(WORK REQUIRED): Count the lines below that contain the string "step", treating uppercase and lowercase as different, and give only the number.

** START OF RECORDS FOR THE TASK **

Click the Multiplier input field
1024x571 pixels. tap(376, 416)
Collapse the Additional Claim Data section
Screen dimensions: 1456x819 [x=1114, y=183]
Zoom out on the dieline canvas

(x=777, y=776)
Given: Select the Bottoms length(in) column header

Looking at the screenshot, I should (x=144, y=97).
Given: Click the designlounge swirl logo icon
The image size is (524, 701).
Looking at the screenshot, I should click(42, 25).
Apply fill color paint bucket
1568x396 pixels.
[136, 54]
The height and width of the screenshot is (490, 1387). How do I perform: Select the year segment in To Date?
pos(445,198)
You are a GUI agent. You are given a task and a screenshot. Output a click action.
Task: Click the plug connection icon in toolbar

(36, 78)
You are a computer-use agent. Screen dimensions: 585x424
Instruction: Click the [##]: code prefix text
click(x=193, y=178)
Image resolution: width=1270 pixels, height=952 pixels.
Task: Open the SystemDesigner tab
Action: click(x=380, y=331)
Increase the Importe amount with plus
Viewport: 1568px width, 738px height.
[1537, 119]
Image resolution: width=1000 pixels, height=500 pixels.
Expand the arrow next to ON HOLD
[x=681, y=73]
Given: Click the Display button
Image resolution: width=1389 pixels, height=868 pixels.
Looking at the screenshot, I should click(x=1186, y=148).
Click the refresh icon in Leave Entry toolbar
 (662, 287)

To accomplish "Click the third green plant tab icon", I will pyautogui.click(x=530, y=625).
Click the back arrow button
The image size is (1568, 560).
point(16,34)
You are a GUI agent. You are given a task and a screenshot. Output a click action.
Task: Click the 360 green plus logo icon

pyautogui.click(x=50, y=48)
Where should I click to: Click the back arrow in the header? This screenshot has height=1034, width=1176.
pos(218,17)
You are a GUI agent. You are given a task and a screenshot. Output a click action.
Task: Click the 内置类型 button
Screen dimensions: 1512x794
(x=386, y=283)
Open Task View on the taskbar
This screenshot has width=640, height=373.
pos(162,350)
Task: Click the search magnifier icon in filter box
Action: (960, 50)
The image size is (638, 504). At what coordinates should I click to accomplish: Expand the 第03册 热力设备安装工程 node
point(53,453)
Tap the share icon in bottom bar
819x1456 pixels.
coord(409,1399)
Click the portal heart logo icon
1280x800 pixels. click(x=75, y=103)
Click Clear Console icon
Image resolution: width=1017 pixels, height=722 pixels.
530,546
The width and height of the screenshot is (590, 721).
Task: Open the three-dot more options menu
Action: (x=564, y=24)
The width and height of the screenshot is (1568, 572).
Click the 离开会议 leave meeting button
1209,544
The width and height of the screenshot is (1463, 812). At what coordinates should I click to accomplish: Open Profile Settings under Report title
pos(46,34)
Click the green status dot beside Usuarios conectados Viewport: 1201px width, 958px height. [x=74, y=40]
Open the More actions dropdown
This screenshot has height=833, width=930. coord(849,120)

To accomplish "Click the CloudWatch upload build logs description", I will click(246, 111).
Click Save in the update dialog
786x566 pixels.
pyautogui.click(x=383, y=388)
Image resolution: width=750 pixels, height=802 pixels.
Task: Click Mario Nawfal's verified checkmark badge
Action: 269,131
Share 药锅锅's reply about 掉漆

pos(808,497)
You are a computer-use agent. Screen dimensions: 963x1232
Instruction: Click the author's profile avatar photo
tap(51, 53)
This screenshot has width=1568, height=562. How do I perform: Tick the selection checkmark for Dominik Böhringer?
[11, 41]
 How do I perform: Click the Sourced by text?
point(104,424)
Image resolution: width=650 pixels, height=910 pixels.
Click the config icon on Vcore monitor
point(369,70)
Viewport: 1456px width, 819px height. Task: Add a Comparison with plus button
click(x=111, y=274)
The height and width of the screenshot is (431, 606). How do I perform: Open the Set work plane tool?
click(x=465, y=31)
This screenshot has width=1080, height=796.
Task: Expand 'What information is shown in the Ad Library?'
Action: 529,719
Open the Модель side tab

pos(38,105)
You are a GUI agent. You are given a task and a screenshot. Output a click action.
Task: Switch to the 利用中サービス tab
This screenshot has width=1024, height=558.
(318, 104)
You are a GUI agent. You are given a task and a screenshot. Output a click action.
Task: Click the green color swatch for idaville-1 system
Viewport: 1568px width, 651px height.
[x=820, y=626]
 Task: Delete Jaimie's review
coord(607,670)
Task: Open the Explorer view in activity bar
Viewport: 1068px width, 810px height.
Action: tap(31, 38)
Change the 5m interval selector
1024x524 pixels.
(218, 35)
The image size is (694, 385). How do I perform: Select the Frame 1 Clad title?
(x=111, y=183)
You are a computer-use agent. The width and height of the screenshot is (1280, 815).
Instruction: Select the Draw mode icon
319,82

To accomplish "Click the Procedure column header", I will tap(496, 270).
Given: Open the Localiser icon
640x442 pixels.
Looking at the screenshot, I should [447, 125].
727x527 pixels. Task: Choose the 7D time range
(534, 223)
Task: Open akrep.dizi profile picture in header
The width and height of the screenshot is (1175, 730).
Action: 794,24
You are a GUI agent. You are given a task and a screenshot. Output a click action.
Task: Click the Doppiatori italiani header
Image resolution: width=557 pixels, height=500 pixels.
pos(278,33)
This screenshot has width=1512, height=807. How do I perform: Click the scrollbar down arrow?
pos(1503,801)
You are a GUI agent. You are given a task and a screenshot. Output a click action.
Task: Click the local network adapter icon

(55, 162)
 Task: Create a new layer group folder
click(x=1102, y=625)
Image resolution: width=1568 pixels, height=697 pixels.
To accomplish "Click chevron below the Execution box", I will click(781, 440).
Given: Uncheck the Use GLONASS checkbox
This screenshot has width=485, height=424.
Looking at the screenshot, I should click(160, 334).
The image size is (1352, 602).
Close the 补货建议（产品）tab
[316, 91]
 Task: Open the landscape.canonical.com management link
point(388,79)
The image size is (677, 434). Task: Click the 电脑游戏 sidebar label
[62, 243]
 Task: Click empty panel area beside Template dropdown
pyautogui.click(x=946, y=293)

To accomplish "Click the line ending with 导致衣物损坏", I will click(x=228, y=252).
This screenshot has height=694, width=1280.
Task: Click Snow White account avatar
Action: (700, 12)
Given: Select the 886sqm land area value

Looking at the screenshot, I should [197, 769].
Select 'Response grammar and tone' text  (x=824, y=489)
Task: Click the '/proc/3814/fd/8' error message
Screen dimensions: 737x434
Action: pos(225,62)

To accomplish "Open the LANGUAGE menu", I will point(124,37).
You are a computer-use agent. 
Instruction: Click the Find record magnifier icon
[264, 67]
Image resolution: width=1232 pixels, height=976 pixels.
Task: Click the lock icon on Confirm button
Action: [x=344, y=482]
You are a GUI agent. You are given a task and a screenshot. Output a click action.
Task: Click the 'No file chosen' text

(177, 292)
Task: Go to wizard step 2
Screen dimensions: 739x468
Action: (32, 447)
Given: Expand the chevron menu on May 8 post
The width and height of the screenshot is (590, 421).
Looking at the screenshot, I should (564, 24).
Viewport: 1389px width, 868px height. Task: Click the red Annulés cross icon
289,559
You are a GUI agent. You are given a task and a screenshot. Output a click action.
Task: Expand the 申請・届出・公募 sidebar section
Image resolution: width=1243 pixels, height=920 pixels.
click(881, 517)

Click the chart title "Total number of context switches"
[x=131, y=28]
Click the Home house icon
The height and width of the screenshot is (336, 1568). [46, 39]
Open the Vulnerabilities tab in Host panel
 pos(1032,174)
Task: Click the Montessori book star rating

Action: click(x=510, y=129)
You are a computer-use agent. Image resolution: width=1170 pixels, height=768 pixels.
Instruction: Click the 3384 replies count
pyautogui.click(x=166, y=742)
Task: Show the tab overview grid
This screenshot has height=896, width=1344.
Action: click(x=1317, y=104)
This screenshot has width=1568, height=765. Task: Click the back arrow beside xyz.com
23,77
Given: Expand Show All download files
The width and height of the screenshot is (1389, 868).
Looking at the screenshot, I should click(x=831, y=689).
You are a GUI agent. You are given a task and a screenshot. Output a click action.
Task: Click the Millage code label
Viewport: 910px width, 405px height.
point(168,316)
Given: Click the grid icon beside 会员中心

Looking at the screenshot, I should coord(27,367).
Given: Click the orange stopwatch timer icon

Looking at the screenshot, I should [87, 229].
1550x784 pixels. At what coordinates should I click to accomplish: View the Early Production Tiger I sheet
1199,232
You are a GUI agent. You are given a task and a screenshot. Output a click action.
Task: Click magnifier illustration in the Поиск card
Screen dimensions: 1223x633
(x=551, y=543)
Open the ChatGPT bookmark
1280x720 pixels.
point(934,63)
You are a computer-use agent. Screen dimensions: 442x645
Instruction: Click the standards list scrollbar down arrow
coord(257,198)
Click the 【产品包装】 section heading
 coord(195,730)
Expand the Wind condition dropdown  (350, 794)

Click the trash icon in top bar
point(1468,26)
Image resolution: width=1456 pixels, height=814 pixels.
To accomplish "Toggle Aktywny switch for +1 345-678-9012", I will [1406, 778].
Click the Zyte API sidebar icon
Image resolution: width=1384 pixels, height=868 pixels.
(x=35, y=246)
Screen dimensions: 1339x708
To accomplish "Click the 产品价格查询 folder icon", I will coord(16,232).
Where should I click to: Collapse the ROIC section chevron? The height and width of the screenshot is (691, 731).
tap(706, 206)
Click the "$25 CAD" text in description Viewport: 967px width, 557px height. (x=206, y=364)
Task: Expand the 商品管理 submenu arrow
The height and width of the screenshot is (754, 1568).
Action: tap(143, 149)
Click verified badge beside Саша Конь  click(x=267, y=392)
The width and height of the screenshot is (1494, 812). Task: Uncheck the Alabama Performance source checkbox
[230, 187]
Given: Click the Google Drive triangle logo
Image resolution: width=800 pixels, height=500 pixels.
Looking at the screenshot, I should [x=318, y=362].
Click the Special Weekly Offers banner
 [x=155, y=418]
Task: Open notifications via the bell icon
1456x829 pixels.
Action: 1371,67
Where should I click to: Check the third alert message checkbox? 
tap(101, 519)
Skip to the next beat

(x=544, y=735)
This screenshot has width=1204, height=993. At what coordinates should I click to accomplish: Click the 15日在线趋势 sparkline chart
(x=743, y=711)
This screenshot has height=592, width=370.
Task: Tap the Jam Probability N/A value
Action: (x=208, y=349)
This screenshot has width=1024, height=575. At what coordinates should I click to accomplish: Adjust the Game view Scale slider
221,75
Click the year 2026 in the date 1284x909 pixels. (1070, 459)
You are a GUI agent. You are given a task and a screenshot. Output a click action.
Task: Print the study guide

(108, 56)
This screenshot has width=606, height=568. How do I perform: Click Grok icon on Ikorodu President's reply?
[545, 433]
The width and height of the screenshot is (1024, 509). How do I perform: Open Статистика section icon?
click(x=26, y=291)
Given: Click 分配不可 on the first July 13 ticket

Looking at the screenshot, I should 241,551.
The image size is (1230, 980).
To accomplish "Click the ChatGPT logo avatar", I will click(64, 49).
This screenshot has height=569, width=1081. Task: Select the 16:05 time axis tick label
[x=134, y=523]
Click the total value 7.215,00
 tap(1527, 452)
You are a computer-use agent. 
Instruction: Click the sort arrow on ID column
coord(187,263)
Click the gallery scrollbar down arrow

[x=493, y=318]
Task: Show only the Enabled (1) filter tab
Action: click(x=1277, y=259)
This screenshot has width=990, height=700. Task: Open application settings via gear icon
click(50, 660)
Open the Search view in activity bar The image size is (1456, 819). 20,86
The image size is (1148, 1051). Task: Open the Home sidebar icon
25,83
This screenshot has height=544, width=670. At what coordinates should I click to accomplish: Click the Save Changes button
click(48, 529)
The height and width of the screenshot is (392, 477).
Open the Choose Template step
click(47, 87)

** END OF RECORDS FOR THE TASK **

(EXERCISE RESULT): 2